*** Begin section ***

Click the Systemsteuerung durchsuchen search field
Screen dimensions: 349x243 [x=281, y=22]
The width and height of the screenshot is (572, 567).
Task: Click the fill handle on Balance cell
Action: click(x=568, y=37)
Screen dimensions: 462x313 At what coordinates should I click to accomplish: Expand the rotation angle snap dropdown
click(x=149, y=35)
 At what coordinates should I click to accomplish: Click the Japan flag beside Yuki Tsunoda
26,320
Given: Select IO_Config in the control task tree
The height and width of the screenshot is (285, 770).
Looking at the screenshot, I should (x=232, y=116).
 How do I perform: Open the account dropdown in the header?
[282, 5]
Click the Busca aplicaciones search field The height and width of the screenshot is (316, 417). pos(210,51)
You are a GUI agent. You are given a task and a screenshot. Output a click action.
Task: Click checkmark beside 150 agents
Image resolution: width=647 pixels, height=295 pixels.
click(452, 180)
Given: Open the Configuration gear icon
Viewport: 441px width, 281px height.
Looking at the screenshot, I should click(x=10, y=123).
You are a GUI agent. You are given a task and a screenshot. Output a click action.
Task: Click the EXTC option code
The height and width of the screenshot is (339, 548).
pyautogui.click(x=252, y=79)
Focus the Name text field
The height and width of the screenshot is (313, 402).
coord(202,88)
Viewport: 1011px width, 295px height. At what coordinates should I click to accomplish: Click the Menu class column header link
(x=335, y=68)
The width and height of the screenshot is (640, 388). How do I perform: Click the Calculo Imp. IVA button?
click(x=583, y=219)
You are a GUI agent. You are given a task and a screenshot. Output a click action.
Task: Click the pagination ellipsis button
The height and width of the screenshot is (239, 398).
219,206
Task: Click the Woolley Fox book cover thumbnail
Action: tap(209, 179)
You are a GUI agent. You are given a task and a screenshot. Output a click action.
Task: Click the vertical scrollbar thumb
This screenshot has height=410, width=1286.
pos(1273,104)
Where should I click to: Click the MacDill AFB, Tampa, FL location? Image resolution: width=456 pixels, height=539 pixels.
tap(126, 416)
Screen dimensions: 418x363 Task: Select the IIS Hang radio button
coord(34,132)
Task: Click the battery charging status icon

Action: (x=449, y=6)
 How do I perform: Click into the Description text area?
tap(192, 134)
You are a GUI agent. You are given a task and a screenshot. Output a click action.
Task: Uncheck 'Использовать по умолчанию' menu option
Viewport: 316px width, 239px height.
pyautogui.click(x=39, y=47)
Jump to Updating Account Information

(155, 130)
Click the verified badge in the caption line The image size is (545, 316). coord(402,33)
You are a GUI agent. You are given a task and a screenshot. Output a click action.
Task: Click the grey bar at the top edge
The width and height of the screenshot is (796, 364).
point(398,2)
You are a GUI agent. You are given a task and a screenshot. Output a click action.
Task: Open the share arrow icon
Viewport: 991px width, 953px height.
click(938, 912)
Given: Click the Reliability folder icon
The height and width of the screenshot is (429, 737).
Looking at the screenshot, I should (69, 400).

*** End section ***

- _What is required_: For the listing above, print only the lines starting at the line containing "How do I perform: Open" and ending at the line containing "Task: Click the EXTC option code", exactly, both included.

- _Completed task_:
 How do I perform: Open the account dropdown in the header?
[282, 5]
Click the Busca aplicaciones search field The height and width of the screenshot is (316, 417). pos(210,51)
You are a GUI agent. You are given a task and a screenshot. Output a click action.
Task: Click checkmark beside 150 agents
Image resolution: width=647 pixels, height=295 pixels.
click(452, 180)
Given: Open the Configuration gear icon
Viewport: 441px width, 281px height.
Looking at the screenshot, I should click(x=10, y=123).
You are a GUI agent. You are given a task and a screenshot. Output a click action.
Task: Click the EXTC option code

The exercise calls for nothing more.